For a movie that has been marketed to families, Chimpanzee contains some startlingly disturbing scenes of chimp on chimp violence and action. “You may be shocked to know what the chimpanzees eat when they need meat,” Allen intones in a grave tone of voice, but nothing could be more shocking than discovering the fact that they hunt tinier species of monkeys. A prolonged scene shows Oscar’s tribe planning an attack on monkeys. A chimp is even pictured gnawing on his prey’s flesh, a grisly moment that’s questionable inclusion might make audiences squeamish.
If nothing else, Chimpanzee is an important film in terms of the video it captures of the rainforest, timeless images that will forever preserve the memory of a lush and captivating landscape. It’s hard not to audibly gasp during moments of slow-motion lightning strikes, sweeping shots of the treetops at midday, and raindrops slowly plopping on plants that puff clouds of spores at the slightest disturbance. It’s equally as hard to deduce how the filmmakers could have gotten so close to the action without disturbing the forest’s inhabitants. Night vision glimpses of leopards that stalk in the pitch darkness are stunning displays of ingenious filmmaking.

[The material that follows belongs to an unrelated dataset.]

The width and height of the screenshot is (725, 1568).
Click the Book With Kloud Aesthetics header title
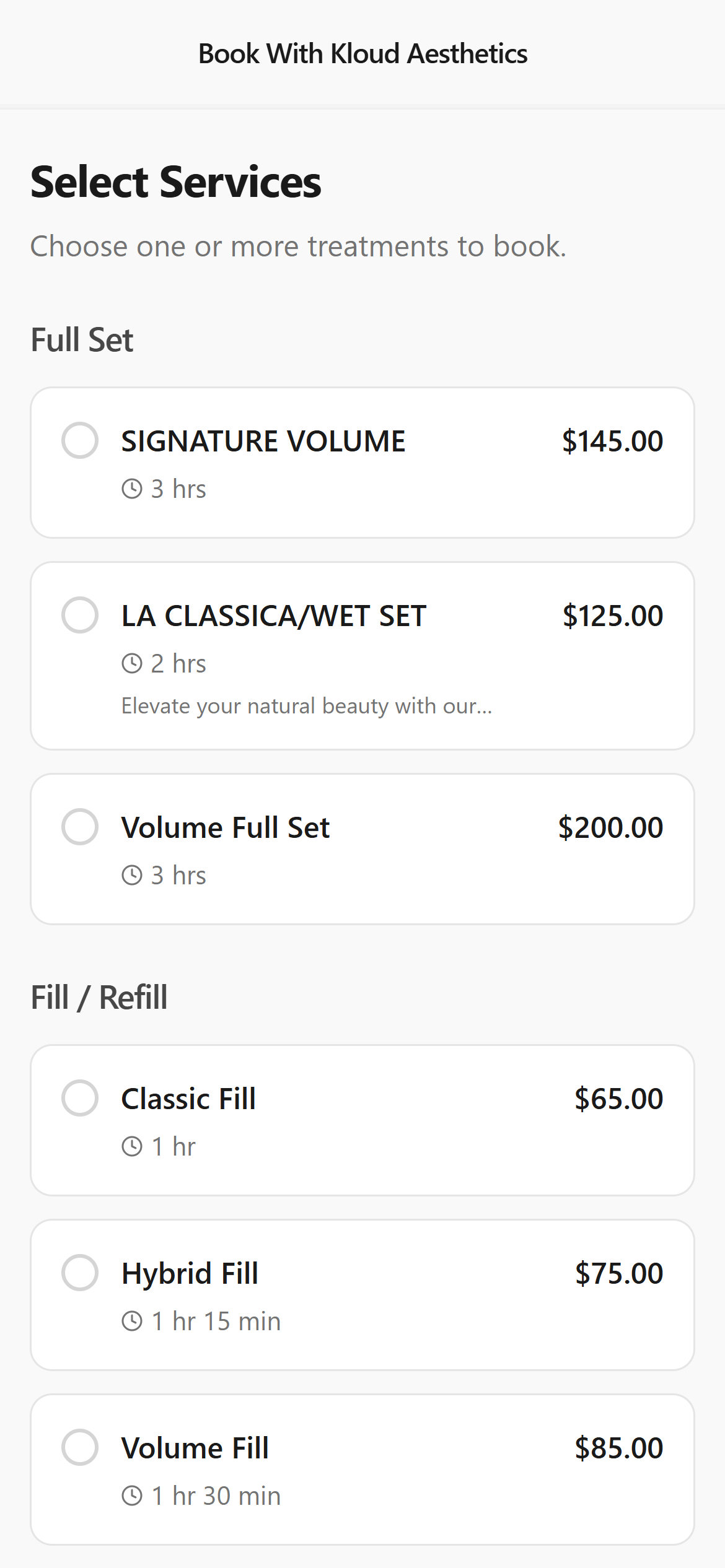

It’s cute for a G-rated movie and elicits some serious sympathy for the cuddly Oscar, but Allen’s narration ultimately hinders any believability the story may have. He lends voices to the chimpanzees that are nothing more than a human’s attempt to understand what these creatures might be thinking. The audience is given no sense of perspective when Allen switches from a narrative voice to first-person chimp voice, offering tidbits like “Hey, this is hard!” and “I love you mom” to moments that never needed such explanation in the first place. Allen lends brevity to situations but his narration often comes off as overly assuming at crucial moments.
For one thing, the “rival group” of chimpanzees is consistently filmed in a darker light with angry looks in their eyes. Their leader, named Scar (ala The Lion King) by the documentary’s directors, is never given any screen time where he might be swinging around looking cute like baby Oscar does. Who is to say that these chimpanzees are any less adorable than Oscar’s clan? It’s a filmmaker’s choice that audiences must be mindful of-while a conflict between the two groups certainly exists, the movie lacks any evidence to prove who is in the wrong.
Perhaps I’m making too much out of a movie that was clearly intended for younger audiences only looking for a whimsical tale of cute chimpanzees lazing about the jungle without a care in the world. It’s important to think about the movie’s narrative choices, but it’s just too darn hard to dig any deeper than Oscar’s adorable baby monkey face.